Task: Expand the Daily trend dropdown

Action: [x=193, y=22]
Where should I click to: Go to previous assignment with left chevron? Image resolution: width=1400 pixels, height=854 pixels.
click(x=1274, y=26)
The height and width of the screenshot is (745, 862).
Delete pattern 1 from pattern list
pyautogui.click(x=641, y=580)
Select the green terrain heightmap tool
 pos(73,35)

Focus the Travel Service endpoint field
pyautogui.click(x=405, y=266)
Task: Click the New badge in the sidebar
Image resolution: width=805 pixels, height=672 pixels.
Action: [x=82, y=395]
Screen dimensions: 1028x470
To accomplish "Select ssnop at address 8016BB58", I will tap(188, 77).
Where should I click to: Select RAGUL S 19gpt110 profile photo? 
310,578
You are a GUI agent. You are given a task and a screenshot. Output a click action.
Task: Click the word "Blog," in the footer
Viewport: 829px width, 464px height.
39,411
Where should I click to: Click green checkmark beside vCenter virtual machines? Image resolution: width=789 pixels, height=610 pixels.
_ _ _ _ _
(Brief) Your answer must be the line that contains "You are a GUI" and every line after it to the end of the records, reproduced exactly.

(Solution)
You are a GUI agent. You are given a task and a screenshot. Output a click action.
Task: Click the word "Blog," in the footer
Viewport: 829px width, 464px height.
39,411
Where should I click to: Click green checkmark beside vCenter virtual machines? Image resolution: width=789 pixels, height=610 pixels.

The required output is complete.